Dončić was a Slovenian squad member for EuroBasket 2017, where his country won its first gold medal after going undefeated (9–0) in the tournament. In Slovenia's 103–97 victory over Latvia in the quarterfinals, he scored 27 points and grabbed nine rebounds. Dončić recorded 11 points, 12 rebounds and eight assists, in the 92–72 semifinal win over Spain. In the final, Slovenia won by a score of 93–85 over Serbia. He had eight points and seven rebounds, before falling out of the game, due to an injury, in the game's third quarter. Dončić was also named to the competition's All-Tournament Team, joining teammate Goran Dragić, who was voted the EuroBasket MVP.

====2020 Summer Olympics====
During the 2020 FIBA Men's Olympic Qualifying Tournament in Kaunas, Lithuania, Dončić led Slovenia to its first-ever Olympic berth. He won MVP of the tournament by leading Slovenia to a 96–85 victory over Lithuania while recording 31 points, 11 rebounds and 13 assists in the final round.
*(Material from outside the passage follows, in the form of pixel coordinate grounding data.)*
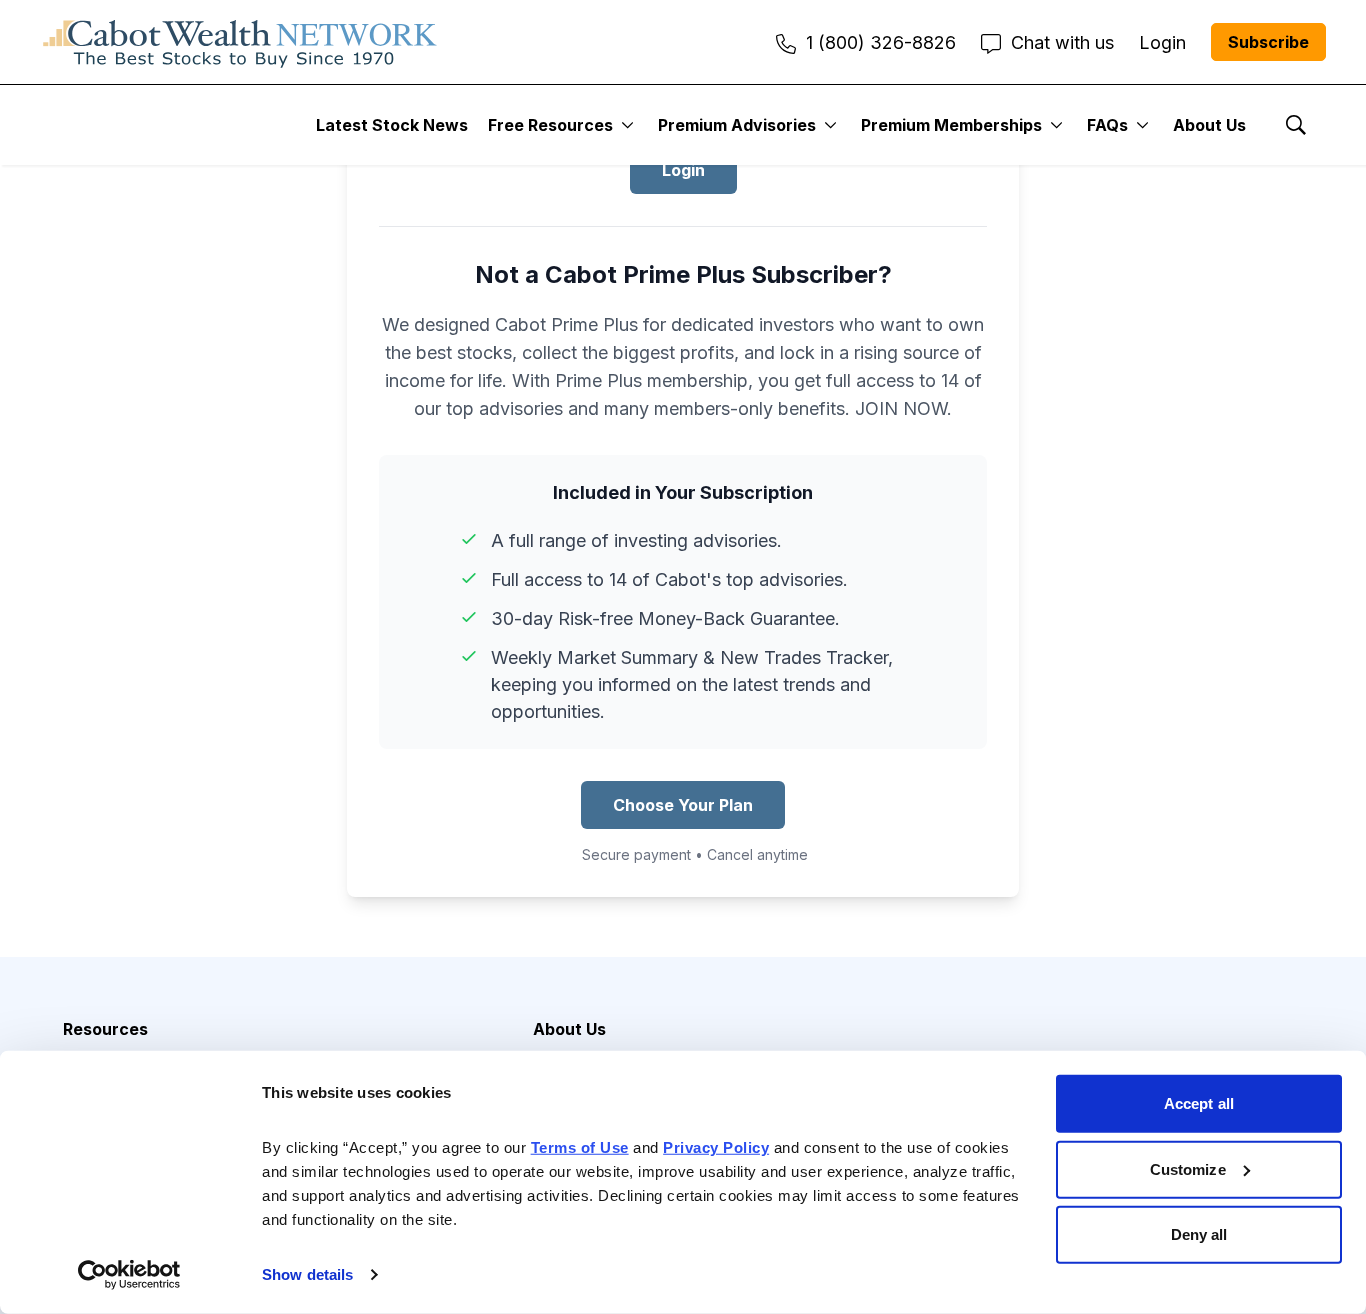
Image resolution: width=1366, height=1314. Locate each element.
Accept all (1199, 1103)
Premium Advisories (737, 125)
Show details (307, 1274)
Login (683, 170)
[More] (627, 125)
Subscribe (1268, 42)
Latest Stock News (392, 125)
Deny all (1199, 1234)
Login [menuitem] (1162, 42)
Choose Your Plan (683, 805)
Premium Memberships (951, 125)
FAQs (1107, 125)
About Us (1209, 125)
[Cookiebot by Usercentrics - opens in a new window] (129, 1275)
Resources (105, 1029)
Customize (1188, 1168)
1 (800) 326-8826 (881, 42)
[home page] (240, 42)
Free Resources (550, 125)
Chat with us (1062, 42)
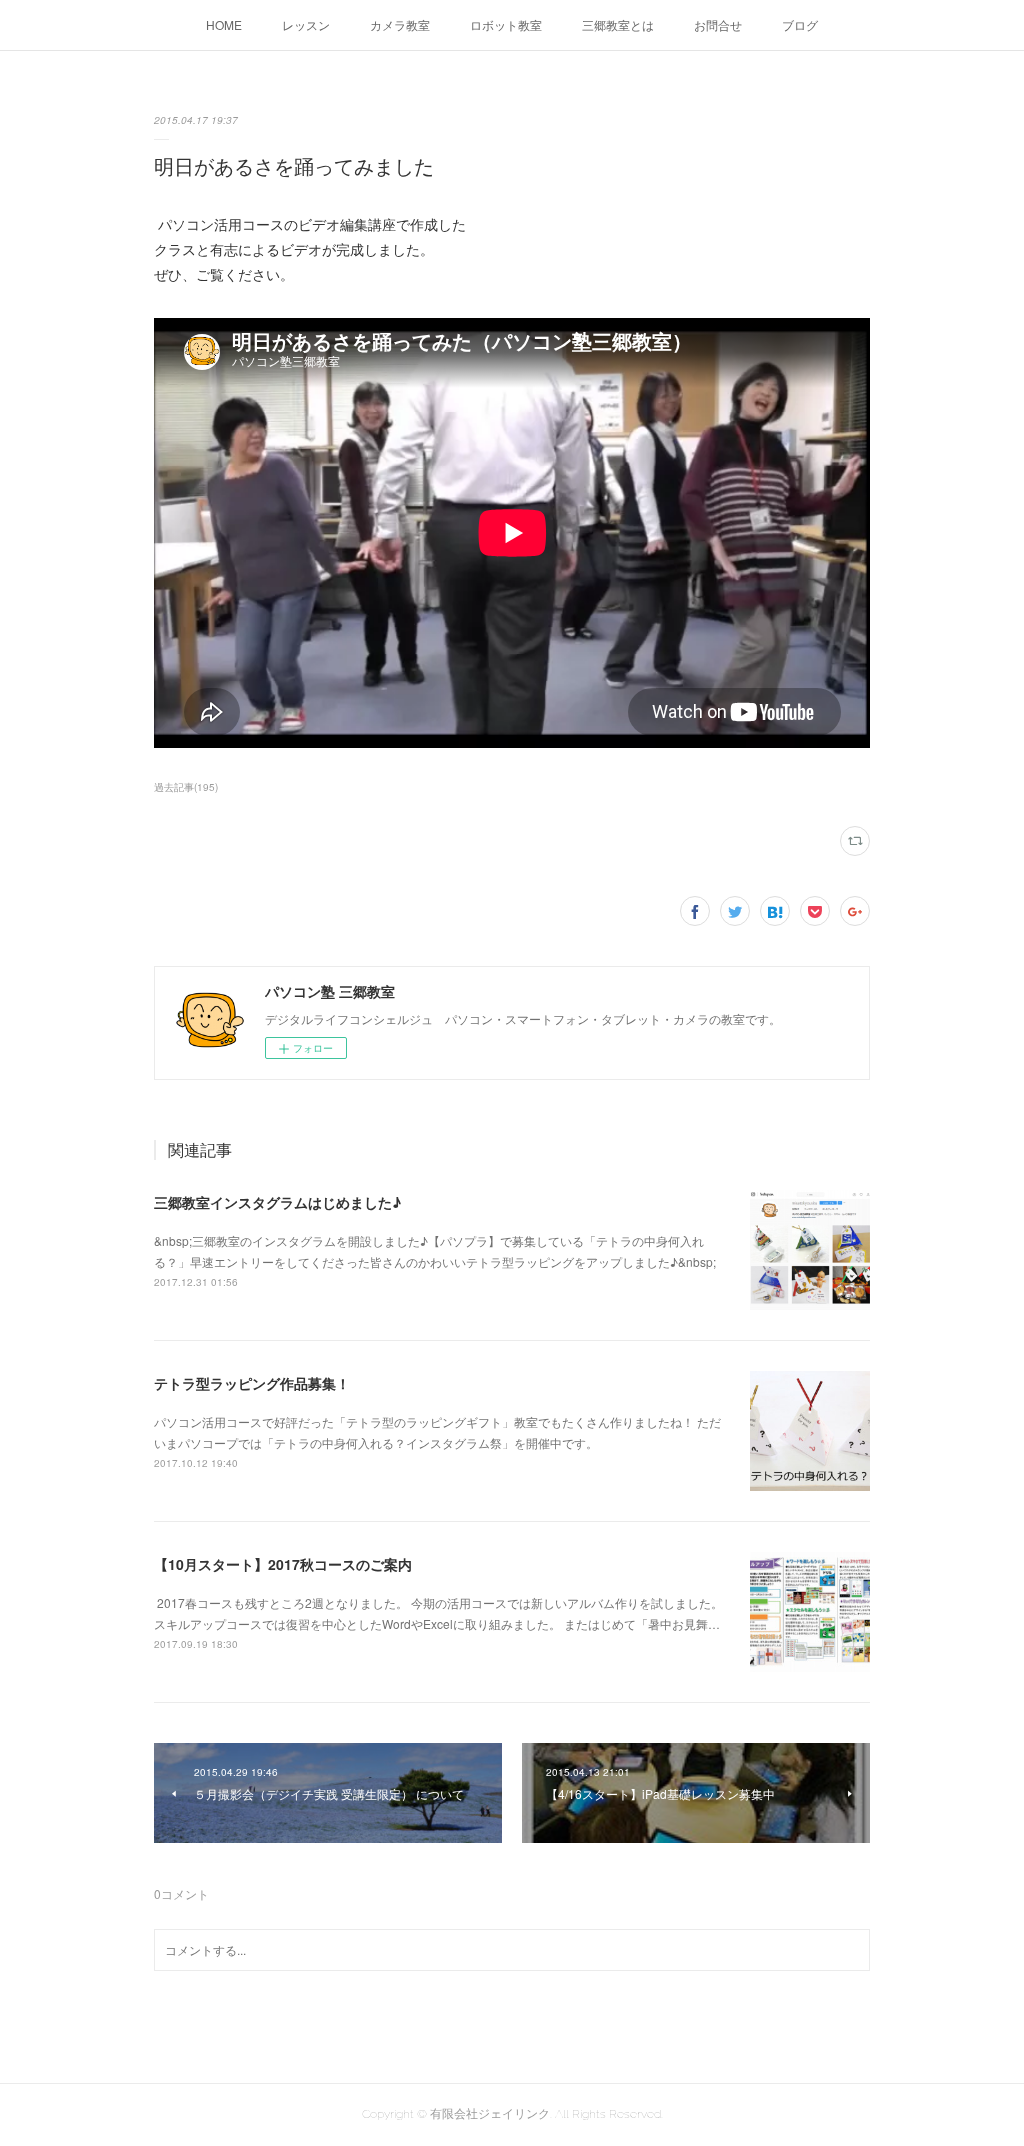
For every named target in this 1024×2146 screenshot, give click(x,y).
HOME (224, 24)
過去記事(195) (186, 787)
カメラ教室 (400, 24)
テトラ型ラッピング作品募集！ (252, 1383)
In his Olympic debut on July 26, 2021, Dončić scored 48 points in a 118–100 victory over Argentina. His 48-point performance tied for the second-highest men's point total in a single game in Summer Olympics history and marked the most in a men's basketball debut. In the semifinal matchup versus France, Dončić posted the third triple-double in Olympic men's basketball history with 16 points, 10 rebounds and 18 assists in a 90–89 loss. It also ended his 17-match winning streak from the senior national team debut back in 2017. Slovenia ended up losing the bronze medal match versus Australia 107–93. For his play during the tournament, Dončić was selected to the FIBA All-Star Five team, joining Patty Mills, Ricky Rubio, Kevin Durant and Rudy Gobert as the five best players at the games.

====EuroBasket 2022====
During the tournament's group stage, Dončić scored 47 points as he led Slovenia to the Round of 16 with an 88–82 victory over France, claiming the top spot in Group B. His 47-point performance was the second-highest scoring total in EuroBasket history. It was the most points scored by any player in EuroBasket history in the last 65 years. On September 10, Dončić scored 35 points while beating Belgium 88–72 to advance to the quarterfinals. The game marked his third consecutive game scoring 30-plus points, becoming the first player in tournament history in 30 years to do so. Slovenia was eventually upset by Poland 90–87 in the quarterfinals.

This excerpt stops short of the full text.